Just now, Anthropic apologized.
After a full day of public opinion fermentation, there seems to be a reversal in the incident of Anthropic's new model showing reduced intelligence.
Just yesterday, Anthropic released their new model, Claude Fable 5. The model is very powerful, and its strength is beyond doubt. However, it quickly sparked a wave of criticism in the AI research community. The reason is simple: if Claude Fable 5 is used for AI research and development, it will show reduced intelligence.
Moreover, this reduction in intelligence occurs secretly. That is to say, if Anthropic's system detects that you are conducting AI research, it will secretly make the model less intelligent without your knowledge, and you won't even notice.
In response, Anthropic claims that this is to prevent foreign adversaries from using the model to accelerate AI research and development and to protect its own leading edge.
This move completely enraged the entire community, forcing Anthropic to respond urgently.
Under pressure, just now, Max Zeff, a reporter from Wired, revealed that Anthropic is revoking this policy. The media obtained a statement from Anthropic, which reads: "We are adjusting the security restrictions of Fable 5 for cutting - edge LLM development to make them visible."
More specifically, the protective measures of Claude Fable 5 for AI development will be visible to users. If the company suspects that a user is trying to use Claude to build a high - capability AI, it will issue an alert to the user, indicating that it will either reject the request or direct the user to a less capable model.
That is to say, if Claude Fable 5 detects that a user is engaged in AI research and development, it will still show reduced intelligence, but this time the user will be notified that the intelligence has been reduced, rather than it happening "secretly".
In addition, Anthropic also apologized in this statement: "We made the wrong trade - off. We deeply apologize for failing to strike the right balance."
While this Wired article sparked heated discussions on X, Anthropic also issued an official statement through its Claude Devs account.
The specific content is as follows:
We are introducing some changes to make the security restrictions of Fable 5 for cutting - edge LLM development visible.
Starting this week, flagged requests will be visibly downgraded to Opus 4.8, which is the same as our security restrictions for the network and biological fields. You will see this happen every time. On the API, any flagged request will return the reason for its rejection (the server - side fallback mechanism will be launched in the next few days).

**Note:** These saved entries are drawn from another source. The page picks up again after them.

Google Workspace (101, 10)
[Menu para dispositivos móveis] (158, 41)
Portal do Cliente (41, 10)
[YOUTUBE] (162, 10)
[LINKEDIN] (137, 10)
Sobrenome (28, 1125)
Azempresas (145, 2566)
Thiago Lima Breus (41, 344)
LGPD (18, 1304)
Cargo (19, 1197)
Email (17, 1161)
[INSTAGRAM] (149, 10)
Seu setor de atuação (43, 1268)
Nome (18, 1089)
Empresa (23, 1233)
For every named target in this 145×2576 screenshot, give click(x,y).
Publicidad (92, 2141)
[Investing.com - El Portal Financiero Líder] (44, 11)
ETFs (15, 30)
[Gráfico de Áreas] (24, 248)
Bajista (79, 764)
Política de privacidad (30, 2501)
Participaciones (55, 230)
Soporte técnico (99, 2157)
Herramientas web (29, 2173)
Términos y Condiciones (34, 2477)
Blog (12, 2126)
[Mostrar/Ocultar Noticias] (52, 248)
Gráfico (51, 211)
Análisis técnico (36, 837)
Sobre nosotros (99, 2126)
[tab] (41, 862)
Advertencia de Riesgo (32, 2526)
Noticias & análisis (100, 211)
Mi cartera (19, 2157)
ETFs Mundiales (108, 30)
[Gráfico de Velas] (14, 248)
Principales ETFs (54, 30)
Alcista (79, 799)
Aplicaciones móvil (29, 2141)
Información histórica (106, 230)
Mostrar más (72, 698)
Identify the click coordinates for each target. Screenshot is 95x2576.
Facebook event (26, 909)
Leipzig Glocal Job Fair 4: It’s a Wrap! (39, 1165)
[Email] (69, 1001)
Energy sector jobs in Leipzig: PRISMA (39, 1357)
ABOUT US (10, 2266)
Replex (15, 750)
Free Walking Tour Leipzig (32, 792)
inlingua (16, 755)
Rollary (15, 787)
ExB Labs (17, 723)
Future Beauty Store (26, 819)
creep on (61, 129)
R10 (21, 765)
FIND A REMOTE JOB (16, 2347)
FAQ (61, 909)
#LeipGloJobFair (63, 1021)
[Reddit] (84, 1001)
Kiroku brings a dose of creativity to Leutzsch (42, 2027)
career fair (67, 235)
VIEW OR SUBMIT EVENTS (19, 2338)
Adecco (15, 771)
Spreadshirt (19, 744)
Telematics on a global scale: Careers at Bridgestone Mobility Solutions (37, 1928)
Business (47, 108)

We want to deploy Fable 5 to users quickly and safely. Visible security restrictions can be probed, so they must be robust enough, and achieving this takes time. Invisible security restrictions can be more precisely targeted at specific goals, enabling us to release quickly with a very low false - positive rate. We chose invisible security restrictions for this reason, but it was not the right trade - off. You should know what security restrictions we have set and the reasons behind them. We deeply apologize for failing to strike the right balance.
Making security restrictions visible makes them easier to bypass. Therefore, in order to maintain their resistance to "jailbreaking" attacks, more false positives will inevitably occur while we improve the classifier. We are also adjusting our biological and network classifiers to reduce the frequency of triggering on harmless requests. We know this is frustrating, and we will do our best to minimize this period.
If you think a request has been misflagged: run /feedback in Claude Code, click the down - thumb icon on the fallback prompt at http://Claude.ai or Cowork, or fill out the security restriction appeal form for API requests. Your reports help us adjust these classifiers. Thank you for your feedback.
However, users' trust has been damaged. Now, even though Anthropic has apologized and promised to revoke the policy, many people have expressed their distrust on social networks.
Some people think that Anthropic may still secretly implement this policy, after all, it is very difficult to detect.
Meanwhile, OpenAI, the competitor, is taking a different approach: considering significantly reducing the token price in order to compete with Anthropic for customers.
Anthropic has recently surpassed OpenAI in terms of revenue, valuation, and in some areas (such as coding tools). Both companies are preparing for an IPO, and high computing costs are a common pain point.
Meanwhile, yesterday, the friend - invitation function of OpenAI's Codex also started a gray - scale test. It is said that inviting friends can reset the quota.
The mutual pressure between the two companies may bring some unexpected benefits to users.
This article is from the WeChat official account "Almost Human" (ID: almosthuman2014). The author is Almost Human. It is published by 36Kr with authorization.